Thursday, June 2, 2016

I am young. I am hip.

Sorting through old papers while packing up my study, I came across a folded piece of paper torn out of a notebook. Judging from the notes on one side, it dates to the fall of 2000 or winter of 2001, when I was a freshman in college. On the other side are pencil scribblings, clearly drafted to High-School Sweetheart (now Dear Husband). I think the poem is lyrics to a song that, in my mind, has a country-western tune. I doubt that I ever sent the note underneath them. It's time for June bugs, so for Throwback Thursday I decided to immortalize young love here on the interwebs so I can recycle the piece of paper. Photo is from about that time, maybe the year before, taken one summer in my parents' breakfast room. You can tell the same girl in the picture wrote the following.

~ * ~ * ~ * ~

We drive over the bridge^ and
     my heart jumps over the moon.
It's crazy, I know, this feeling
     that everything is all right,
But then again, I have al-
     ways been crazy to the world.

I wish this feeling would last forever.
I wish this feeling could last forever.

But what is forever to the young?
It is now. It is never. I will love you forever.
Forever is the time I spend in Calculus--
     and that seems long enough to have
     more than enough love to last a lifetime.

# # # # # # #

Work task 1 | Could you print the Throwback Thursday post word for word, starting at "We drive over" and ending at "would last forever."?
Work task 2 | Can you proceed with the Throwback Thursday post about young love, picking up right after its final line?

Data segment |
# # # # # # #

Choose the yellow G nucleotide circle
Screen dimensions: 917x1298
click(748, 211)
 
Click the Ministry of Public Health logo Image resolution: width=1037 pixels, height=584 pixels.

# # # # # # #

Expected answer 1 |
We drive over the bridge^ and
     my heart jumps over the moon.
It's crazy, I know, this feeling
     that everything is all right,
But then again, I have al-
     ways been crazy to the world.

I wish this feeling would last forever.

Expected answer 2 |
I am young. I am hip. And I will love you...forever.


~ * ~ * ~ * ~

I want to write poetry. I want to write the words so that they are lilting and beautiful and so that they touch you.

Having said that I want to write poetry, does that ruin it? I don't know. I can't help admitting it. Maybe you will think it is--that my writing is like poetry--anyway.

You see, sometimes the words I call poetry well up inside me, bouncing around and buzzing, like June bugs in one of those plastic bags gardeners put out in their yards when the nights begin to warm. If I open the bag for a glimpse of the shiny green beetles, I risk losing the words like so many winged insects. If I don't peek in the bag, the beetles just flounder about in agitated consternation at being trapped, and maybe there will be so many eventually that they escape anyway. Then the close evening sky would be filled with the metallic sheen of the flying beetles quickly becoming mere shadows amid the dusk, soon all gone.


^ This might be the bridge over the railroad yard "we" (my fellow after-school tutors and I) had to cross to get to our Federal Work-Study site, but I am not certain.

2 comments:

  1. and you are still young, and still hip and in love.....forever.
    Sweet !!
    ( I however do not find June bugs even a tiny bit romantic )

    ReplyDelete
  2. I, too, have been running across some of my "Love yelps" as I try to sort through decades of papers... The emotion may have been genuine, but the expression needed development.

    ReplyDelete

Your comments let me know that I am not just releasing these thoughts into the Ether...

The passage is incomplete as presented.